In a statement, the CTFC's Director of Enforcement, Aitan Goelman, commented:

"While there is a lot of excitement surrounding Bitcoin and other virtual currencies, innovation does not excuse those acting in this space from following the same rules applicable to all participants in the commodity derivatives markets."

The Bitcoin community is not really satisfied about this classification and somebody blames the high number of US regulators and their willingness to have more power. Mike Hearn, software developer specializing in Bitcoin, weighted in:

"There are so many regulators in the U.S., and they all want more jurisdiction, which leads to a constant stream of bizarre rulings."

Indeed, according to the Webster's Dictionary, a commodity (i.e.: crude oil, corn, wheat) is "any useful thing," and/or "anything bought and sold; any article of commerce." May it be suitable for Bitcoin as well?
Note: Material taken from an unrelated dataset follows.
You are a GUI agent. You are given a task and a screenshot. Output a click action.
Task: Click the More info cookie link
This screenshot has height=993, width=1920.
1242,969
March 25th, 2015 - Another definition of Bitcoin is offered by the US Internal Revenue Service (NYSE:IRS), who faced with a choice of treating Bitcoin like currency or property, chose property. This decision is said to be due to tax purposes and it could reduce the volume of transactions conducted with the virtual currency. In a few words, the IRS ruling means Bitcoin investors are treated like stock investors.

August 7th, 2013 - After a Texas man was accused about an enormous Bitcoin fraud, a Federal judge ruled out that Bitcoin is "a currency or form of money". Indeed, it can be exchanged for other currencies like Euro or Pound Sterling and it can be used for transactions, as a medium of exchange.

A puzzle?

Who is right? The Commodity Futures Trading Commission? The Internal Revenue Service? Or the Federal judge? It is hard to say. However, I think that a good experiment consists in hypothesising that Bitcoin is a currency and trying to test if the classical definition of money would be suitable.

In 1967, the economist John Hicks stated "money is what money does. Money is defined by its functions". Even though it seems to be a tautological definition, it is dramatically helpful to answer our question. In fact, starting from John Hick's explanation, economists make distinction among three money primary functions: means of payment, store of value and unit of account.

Is it meaningful to apply those three functions to Bitcoin? Let's try.

Medium of exchange - Bitcoin is undoubtedly a medium of exchange, as it may be compared to cash. According to Plassaras (2013), Bitcoin is "a universal currency, meaning that it can operate outside the system that uses digital currencies thereby avoiding the transaction costs associated with currency exchange".

Unit of account - This aspect refers to the fact that money functions as a numeraire to compare prices of different goods. To achieve this function, a currency must provide an almost intuitive measure of relative worth. As far as the Bitcoin is concerned, it may be easily considered valuable given the difficulty in producing it and its rarity.

Store of value - Finally, this aspect is the most problematic and the reason lies on the fact that the Bitcoin is not a government-backed currency. In fact, currencies acquire legitimacy and stability because they are backed by governments and the lack of a regulator for Bitcoin may raise some concerns. However, analysts believe that this virtual currency is a rather stable store of value, able enough to operate effectively. Indeed, although its high volatility, the fact of not being backed by any government is considered a vantage. This is due to the inflation purposes or other political and social reasons that may influence the value of a currency.

Is the puzzle solved?

From the analysis above, it seems that the puzzle would be solved. However, to the most sceptical, I would like to suggest that the closest definition is probably the easiest one, namely Bitcoin is a digital currency, neither a digital commodity nor a property. Everybody would agree that it is a very special currency, but at the end it is still a currency. The idea of a commodity is misleading, since it is impossible to buy goods and services with crude oil or wheat, but it is possible with Bitcoin. The reason for that is in the different nature of these assets: crude oil and wheat are commodities, whereas Bitcoin is a currency.